* What to work on
Show every line below where "Select" appears.

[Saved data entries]

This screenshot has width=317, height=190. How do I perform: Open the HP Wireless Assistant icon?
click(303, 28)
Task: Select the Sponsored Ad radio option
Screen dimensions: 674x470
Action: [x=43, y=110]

--

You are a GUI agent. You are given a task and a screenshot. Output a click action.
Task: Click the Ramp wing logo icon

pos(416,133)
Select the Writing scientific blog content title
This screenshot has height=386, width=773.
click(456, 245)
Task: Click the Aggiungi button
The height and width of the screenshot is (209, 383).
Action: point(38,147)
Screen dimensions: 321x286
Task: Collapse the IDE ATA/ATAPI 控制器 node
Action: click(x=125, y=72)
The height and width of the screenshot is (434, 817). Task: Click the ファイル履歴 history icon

* Problem solution
Task: Select the Sponsored Ad radio option
Select the Writing scientific blog content title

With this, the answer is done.